La BAD et le Gouvernement de l’Ethiopie signent un accord de prêt pour le projet routier Mombasa-Nairobi-Addis Ababa
Written by Lamin Barrow
15 January 2010 - The African Development Bank (AfDB), on 15 January 2010, signed a Loan Agreement with the Government of Ethiopia to finance the Mombasa-Nairobi-Addis Ababa Road Corridor Project Phase II.
The loan for an amount of Units of Accounts (UA) 85 million, representing USD 125.6 million, was signed by Mr Sufian Ahmed, Minister of Finance and Economic Development, representing the Government of Ethiopia and Mr Lamin G. Barrow, AfDB Resident Representative, Ethiopia Country Office, representing the Bank.
On the occasion of the signing ceremony, Sufian Ahmed, Minister of Finance and Economic Development, highlighted the importance of this multinational project as another clear indication of the Bank’s commitment to support the development endeavors of Ethiopia, and expressed his great appreciation, on behalf of the Government, for the Bank’s continued assistance.
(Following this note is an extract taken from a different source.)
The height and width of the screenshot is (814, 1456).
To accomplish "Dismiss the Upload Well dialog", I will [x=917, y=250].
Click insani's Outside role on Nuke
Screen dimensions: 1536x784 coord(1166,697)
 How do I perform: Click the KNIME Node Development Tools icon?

In his remarks, the Bank’s Resident Representative underscored the significance of this NEPAD flagship project as it will support the Ethiopian Government’s efforts to diversify access to seaports and help redress the apparent marginalization of horn of Africa countries from the recent boom witnessed in intra-COMESA trade.
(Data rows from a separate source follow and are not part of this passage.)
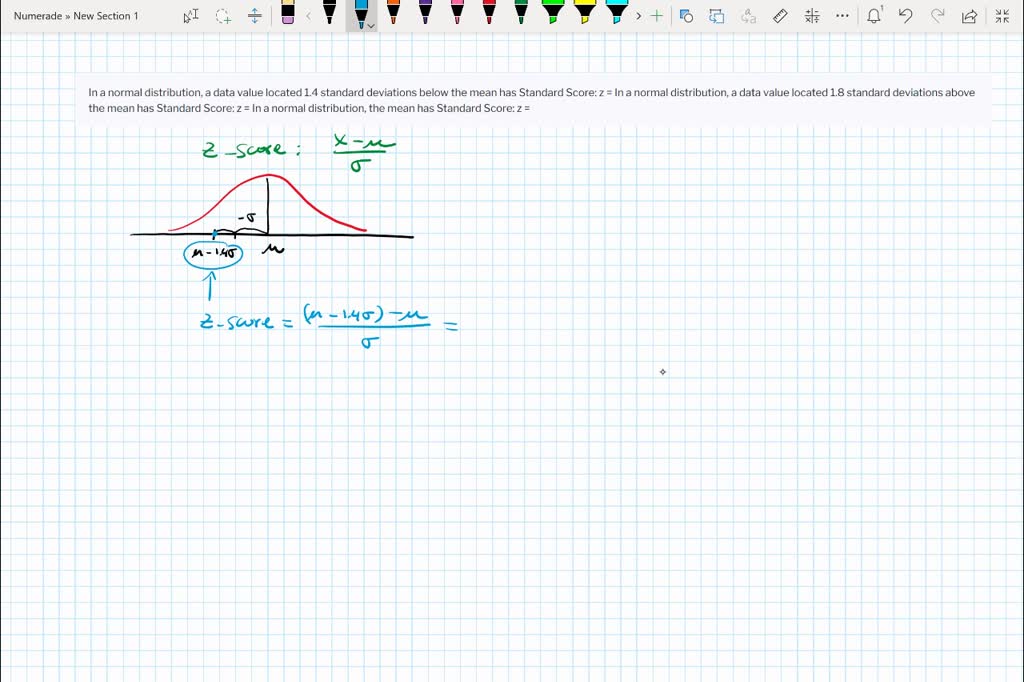Select the eraser tool
Screen dimensions: 1024x682
[288, 14]
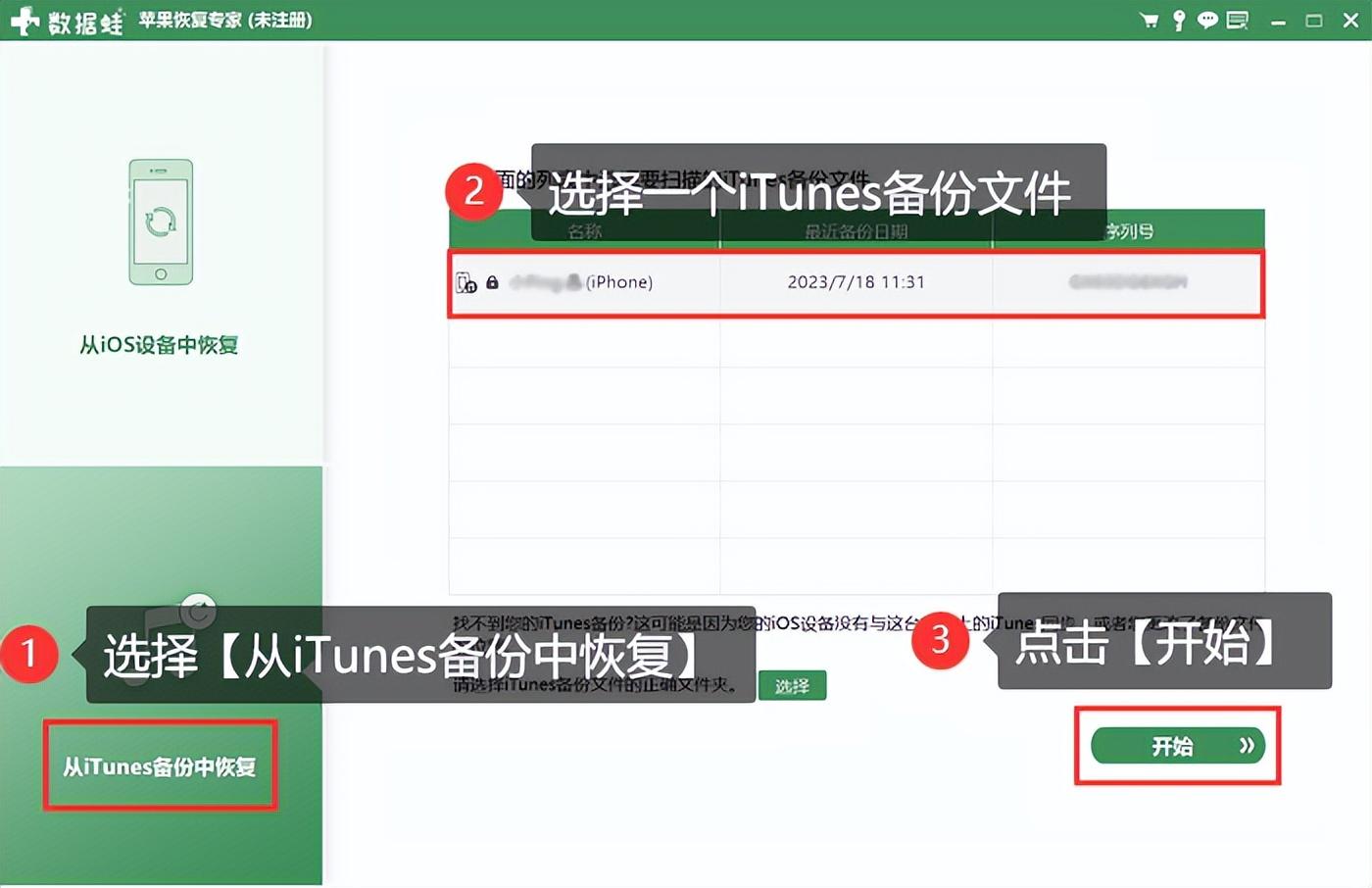Click the 名称 column header
This screenshot has width=1372, height=888.
click(x=584, y=229)
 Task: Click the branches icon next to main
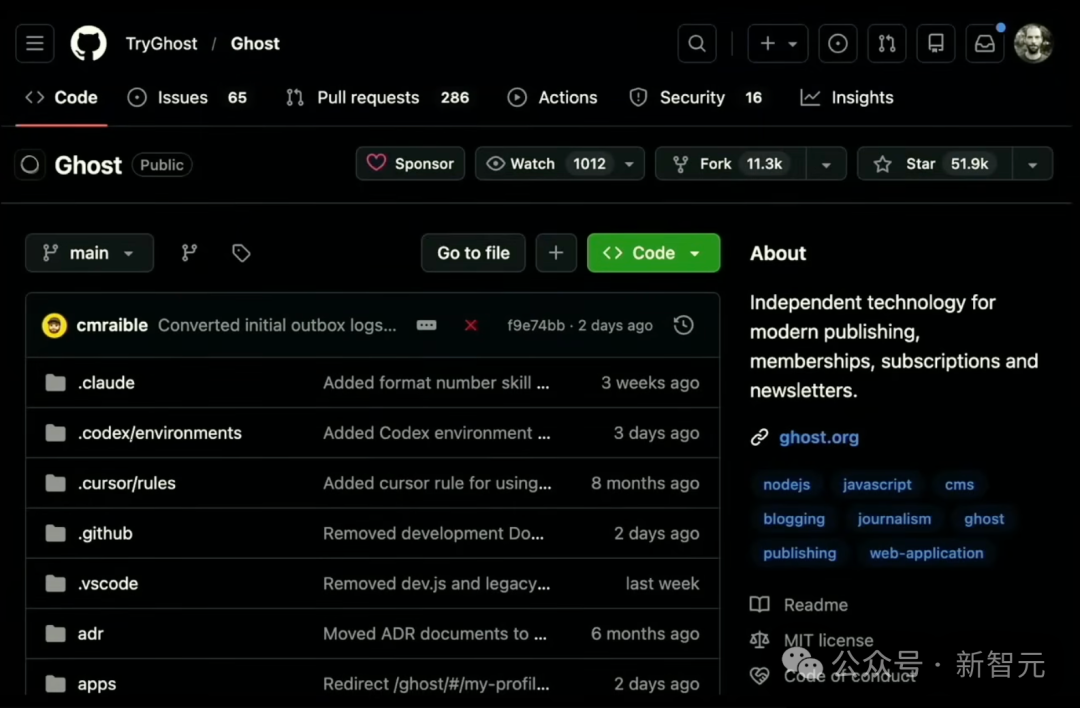coord(189,253)
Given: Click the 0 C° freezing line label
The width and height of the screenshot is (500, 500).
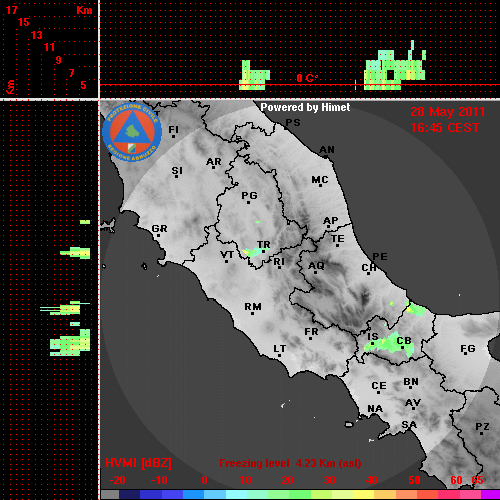Looking at the screenshot, I should tap(307, 78).
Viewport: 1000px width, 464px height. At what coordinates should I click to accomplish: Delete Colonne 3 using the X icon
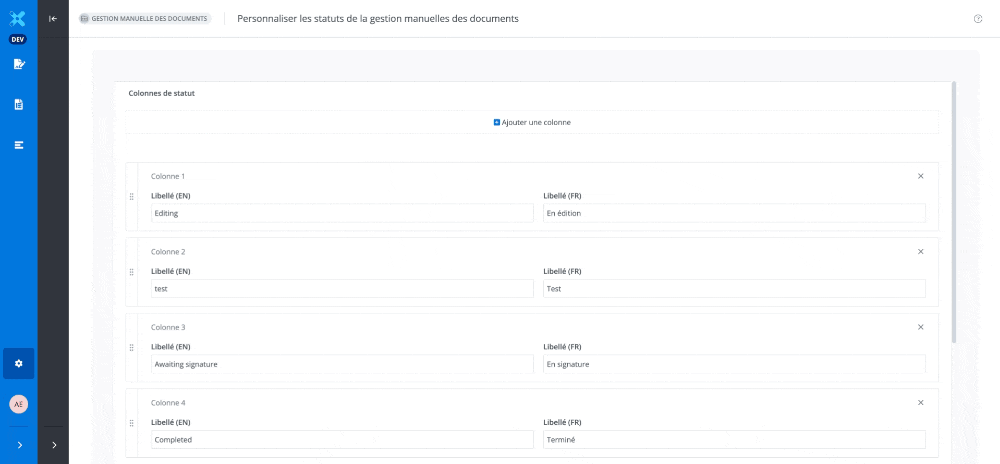click(x=921, y=327)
In reaffirming the Bank’s commitment to provide continued support to the two Governments in developing this road corridor development, Mr. Barrow also reiterated the necessity for addressing the non-physical barriers, which is paramount to fostering increased trade between the two countries.
On the Ethiopian side, this multinational road project involves the rehabilitation to bitumen standard of the 193 km long Ageremariam-Yabelo-Mega road section, construction of roadside socio-economic infrastructure, construction of a One-Stop-Border-Post at Moyale and drilling of 12 community water wells within the project area, which is located in the southern and south western part of the country, mainly in Oromia region.
The road is an important section of the Trans-African Highway Network and aims at improving transport links between Kenya and Ethiopia for the benefit of both countries and the wider East Africa and Horn of Africa regions.
On completion, the project is expected to reduce transport and shipping costs between Kenya and Ethiopia; reduce transit time for imports and exports; and increase the volume of Ethiopian goods transiting through Mombasa Port in Kenya.
The road corridor development program, which is being implemented in three phases, will also promote increased intra-regional trade and regional integration in East Africa and the Horn of Africa.